------ SUPPLIED TEXT
Phillips’ first public speech on the subject takes place one month later in Boston’s Faneuil Hall at an overflow meeting to protest the killing of Lovejoy.
With passionate eloquence, Phillips excoriates Massachusetts attorney general James T. Austin, who has angrily asserted that the Alton, Illinois mob had been right to kill Lovejoy because he had persisted in publishing his incendiary anti-slavery newspaper, thereby inciting violence.
Pointing to the portraits of Samuel Adams, John Hancock, and James Otis that adorn the walls of the hall, Phillips speaks of his own reaction upon hearing Austin compare Lovejoy’s killers to these revered Revolutionary leaders: “I thought those pictured lips would have broken into voice to rebuke the recreant American – the slanderer of the dead.… In the sentiment he (Austin) has uttered, on soil consecrated by the prayers of Puritans and the blood of patriots, the earth should have yawned and swallowed him up.”
The audience “exploded with cheers and angry cries,” according to historian James Brewer Stewart in Wendell Phillips, Liberty’s Hero, his biography of the abolitionist.
Born in Boston in 1811, Phillips grows up within the circles of Boston’s social and political elite. He is the son of Sarah Walley and John Phillips, a wealthy lawyer, politician, and philanthropist, and the first mayor of Boston. Wendell Phillips graduates from Harvard College in 1831, and Harvard Law School in 1833, before opening a law practice in Boston the following year.
Phillips’ development as an abolitionist owes a lot to the woman who becomes his wife. Ann Terry Greene, also from a prominent Boston family, is a women’s rights activist and a dedicated member of the Boston Female Anti-Slavery Society. Despite bouts of debilitating illness throughout her life, she provides critical support, guidance, and strategic advice to Phillips in his abolitionist work. Phillips is an early advocate for women’s rights – he assists with the first woman suffrage petition campaign in Massachusetts – and later for Native American rights.
Phillips soon gives up his law practice to dedicate himself full-time to abolition. A close friend and associate of abolitionist leader William Lloyd Garrison, he lectures to anti-slavery societies, writes pamphlets and editorials for Garrison’s Boston-based abolitionist newspaper The Liberator, and contributes financially to the movement.
He and Garrison share a commitment to the immediate abolition of slavery, condemn the federal Constitution for its compromises over slavery, and advocate national “disunion” rather than continued association with the slave states. By 1839, Phillips is in the forefront of Boston’s White abolitionist leadership as president of the Boston Anti-Slavery Society.
------------
**WRITTEN TASK 1**:
Replace "click" with "tap" in the records and write out every line again with nothing else changed.
The text and the records were taken from separate sources.
------ AVAILABLE DATA
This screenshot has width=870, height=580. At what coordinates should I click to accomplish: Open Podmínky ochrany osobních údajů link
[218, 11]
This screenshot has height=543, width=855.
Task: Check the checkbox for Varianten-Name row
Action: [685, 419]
------------
**WRITTEN TASK 2**:
According to the text about Wendell Phillips, in what year did he graduate from Harvard College?

**WRITTEN ANSWER 1**:
This screenshot has width=870, height=580. At what coordinates should I tap to accomplish: Open Podmínky ochrany osobních údajů link
[218, 11]
This screenshot has height=543, width=855.
Task: Check the checkbox for Varianten-Name row
Action: [685, 419]

**WRITTEN ANSWER 2**:
1831